_Task directions_
Would you retype exactly the lines from the one holding "Click the yellow Tinkoff.ru logo" through the last line of the listing, and only those, without pictures?

_Dataset entries_
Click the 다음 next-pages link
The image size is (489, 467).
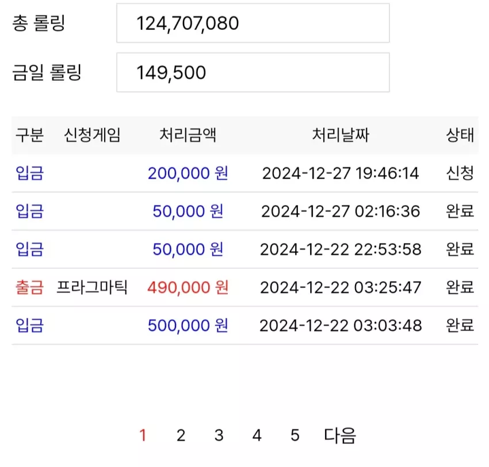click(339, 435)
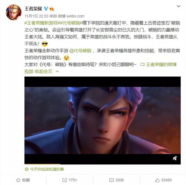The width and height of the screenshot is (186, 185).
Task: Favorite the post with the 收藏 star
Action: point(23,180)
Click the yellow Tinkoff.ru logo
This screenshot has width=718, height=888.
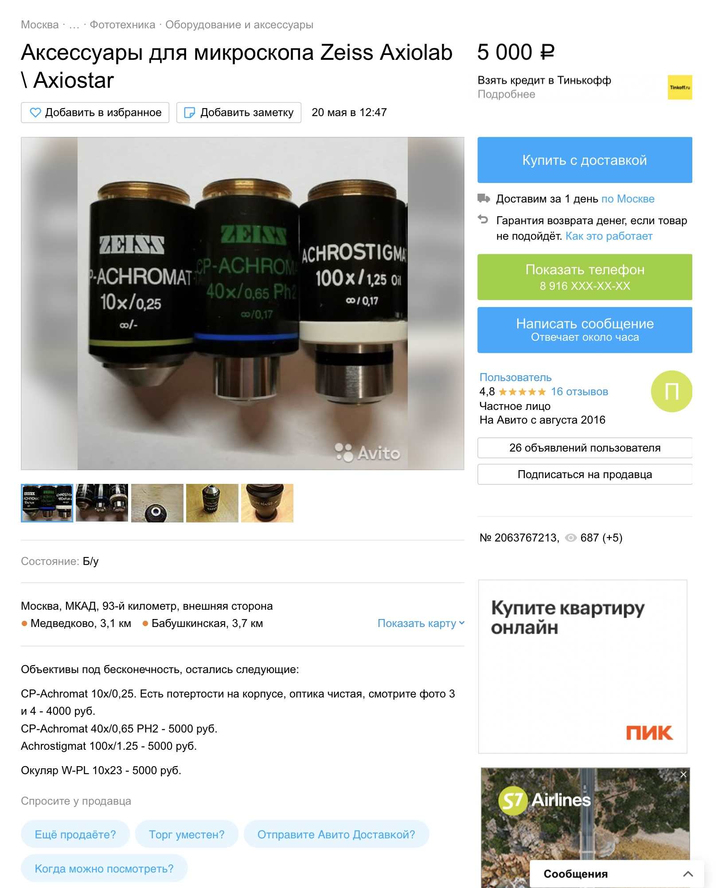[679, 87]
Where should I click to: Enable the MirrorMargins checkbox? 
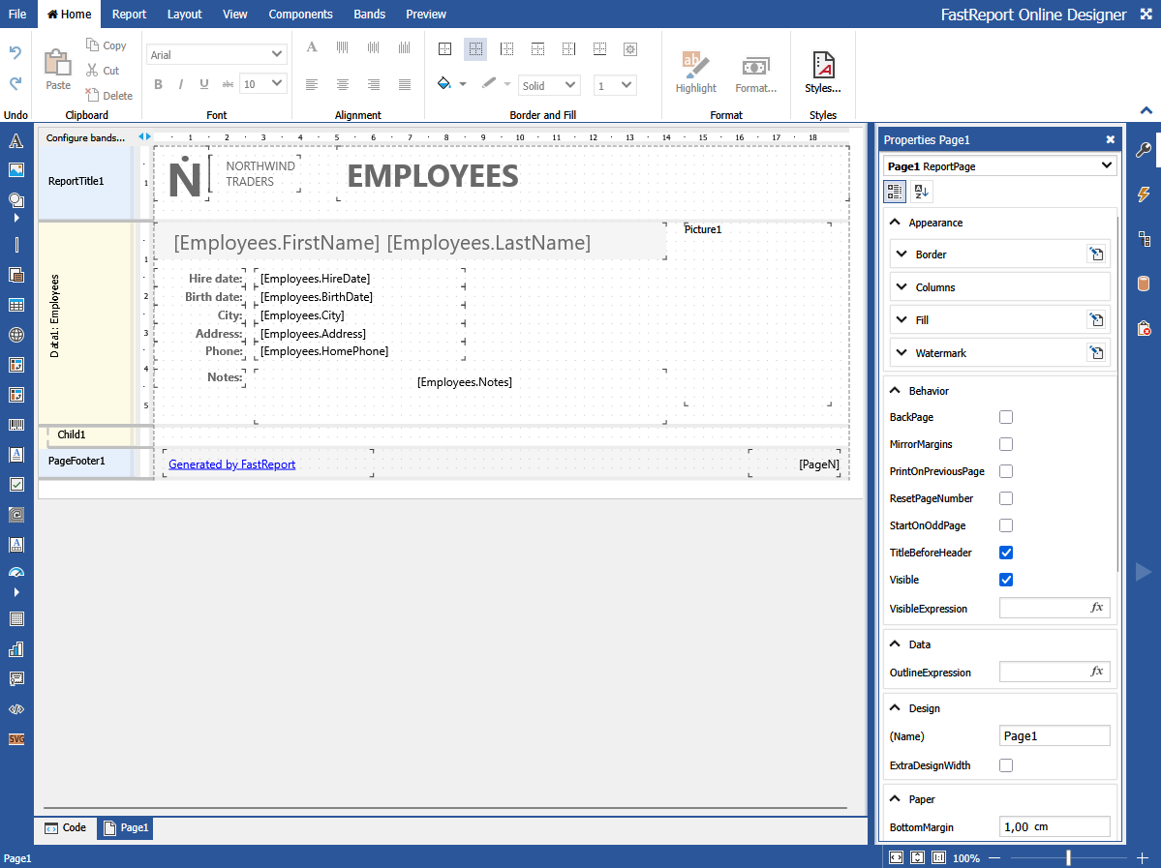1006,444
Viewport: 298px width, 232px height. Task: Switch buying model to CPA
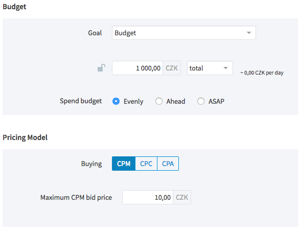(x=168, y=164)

_Solution to the problem_
Click the yellow Tinkoff.ru logo
This screenshot has width=718, height=888.
[679, 87]
Where should I click to: Enable the MirrorMargins checkbox? 
1006,444
Viewport: 298px width, 232px height. Task: Switch buying model to CPA
(x=168, y=164)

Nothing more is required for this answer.